Assistant Manager/Controller Briana Ahmed asked the new bookkeeper to help prepare the hotel's master budget. The master budget is prepared once a year and is submitted to company headquarters for approval. Once approved, the master budget is used to evaluate the hotel's performance. These performance evaluations affect hotel managers' bonuses, and they also affect company decisions on which hotels deserve extra funds for capital improvements.
When the budget was almost complete, Ahmed asked the bookkeeper to increase amounts budgeted for labor and supplies by 15%. When asked why, Ahmed responded that hotel manager Sadie Rankin told her to do this when she began working at the hotel. Rankin explained that this budgetary cushion gave her flexibility in running the hotel.
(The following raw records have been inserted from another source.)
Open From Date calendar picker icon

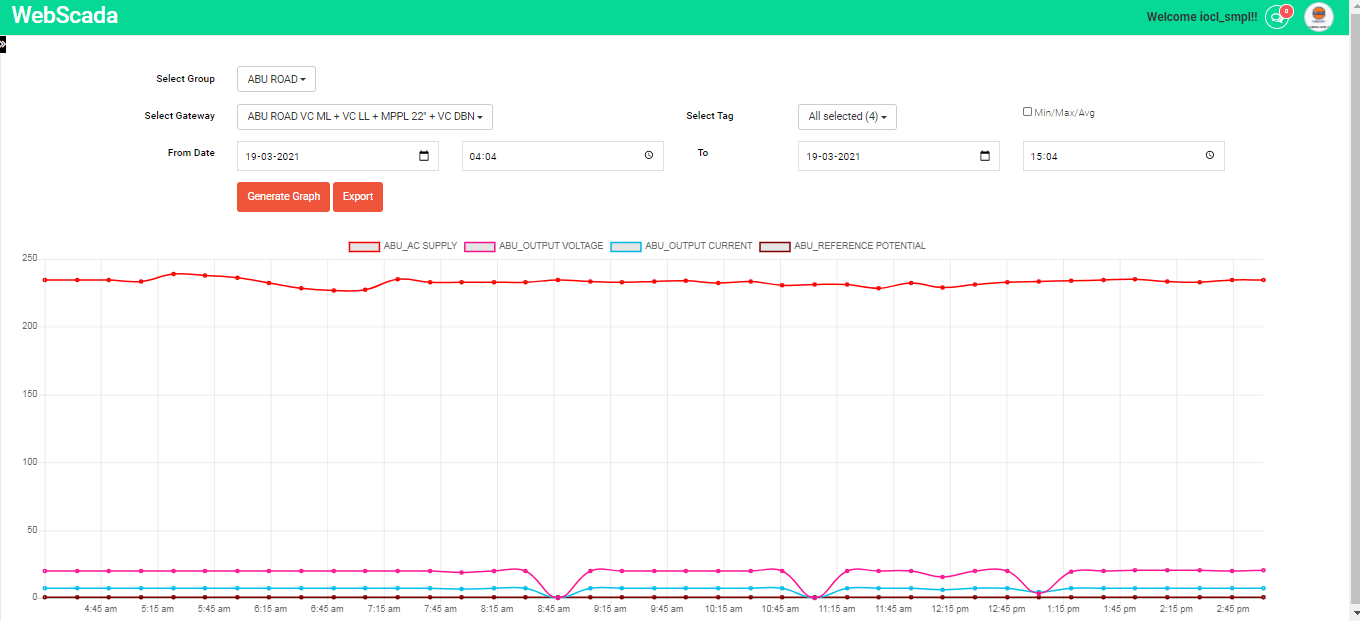(x=424, y=156)
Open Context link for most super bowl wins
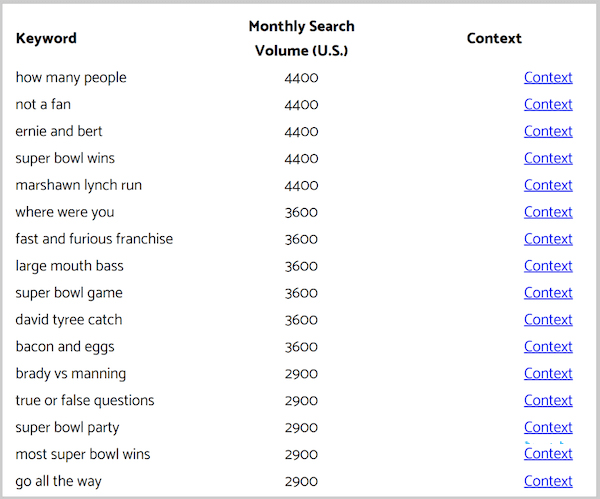 click(x=548, y=454)
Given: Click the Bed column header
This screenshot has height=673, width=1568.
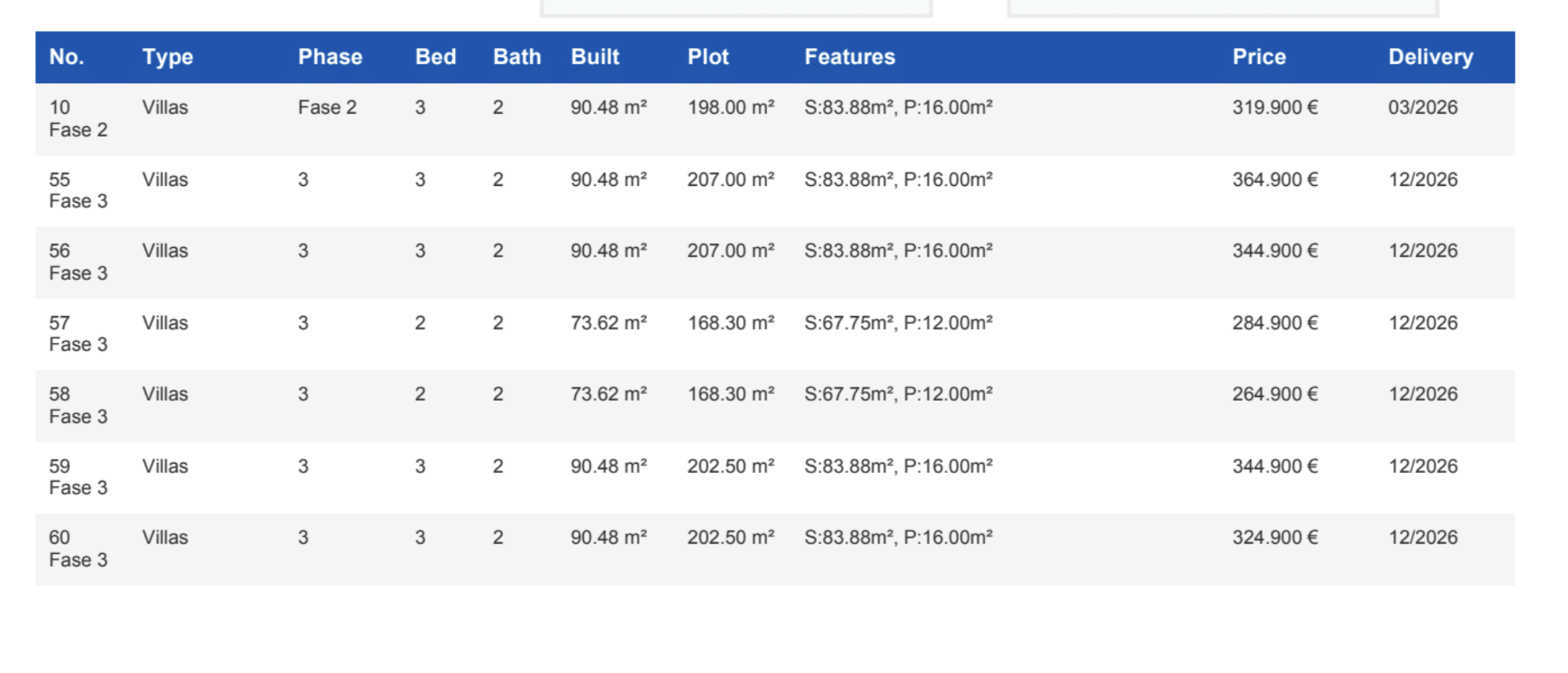Looking at the screenshot, I should (436, 57).
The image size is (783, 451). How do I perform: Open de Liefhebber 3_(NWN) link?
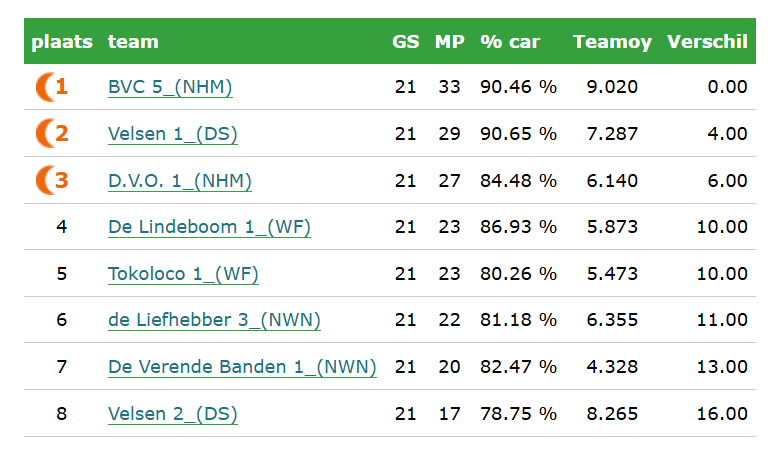click(214, 320)

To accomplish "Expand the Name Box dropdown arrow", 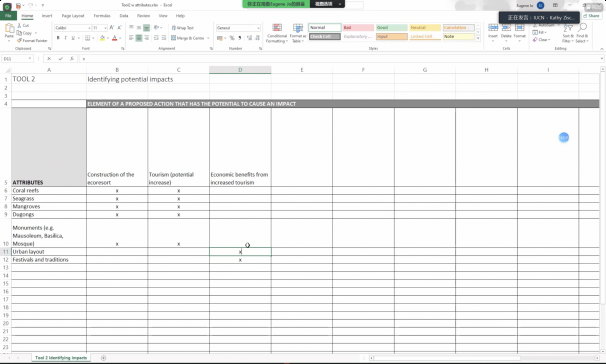I will (x=30, y=58).
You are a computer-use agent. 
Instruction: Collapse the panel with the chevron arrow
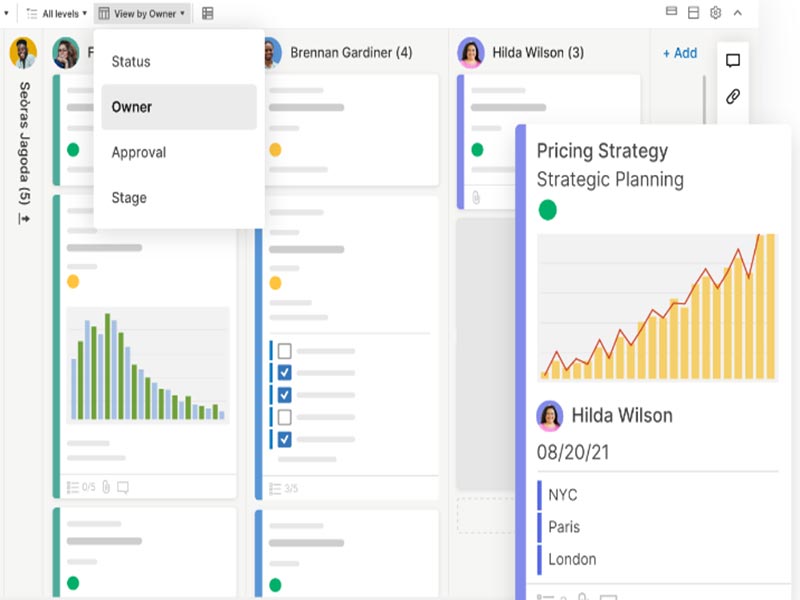pos(737,12)
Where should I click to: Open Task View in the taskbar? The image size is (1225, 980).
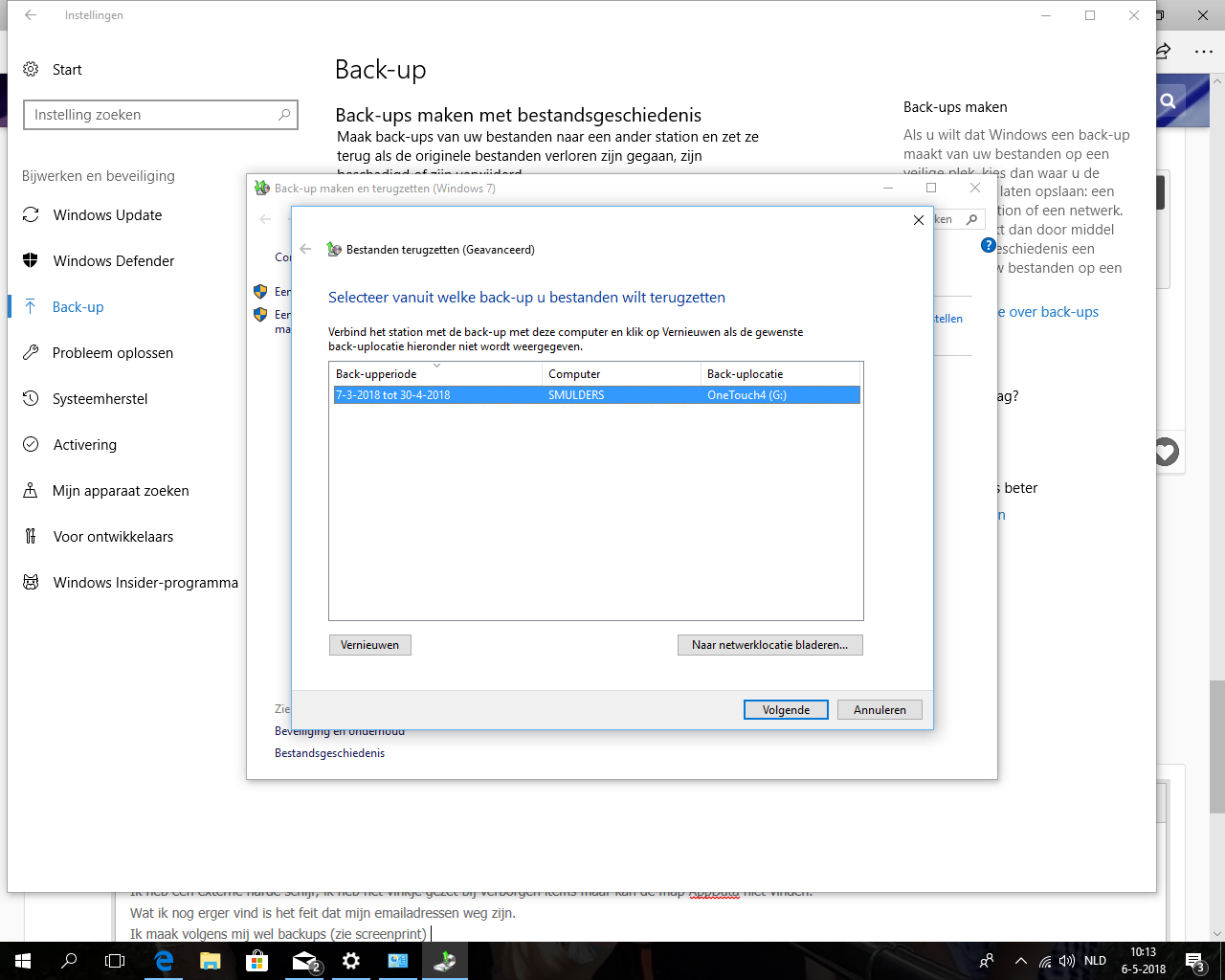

For example, because company headquarters tightly controls capital improvement funds, Rankin can use the extra money budgeted for labor and supplies to replace broken televisions or pay "bonuses" to keep valued employees. Ahmed initially accepted this explanation because she had observed similar behavior at the hotel where she worked previously.
Requirements - Put yourself in Ahmed's position. In deciding how to deal with the situation, answer the following questions:
1. What is the ethical issue?
2. What are the options?
3. What are the possible consequences?
4. What should you do?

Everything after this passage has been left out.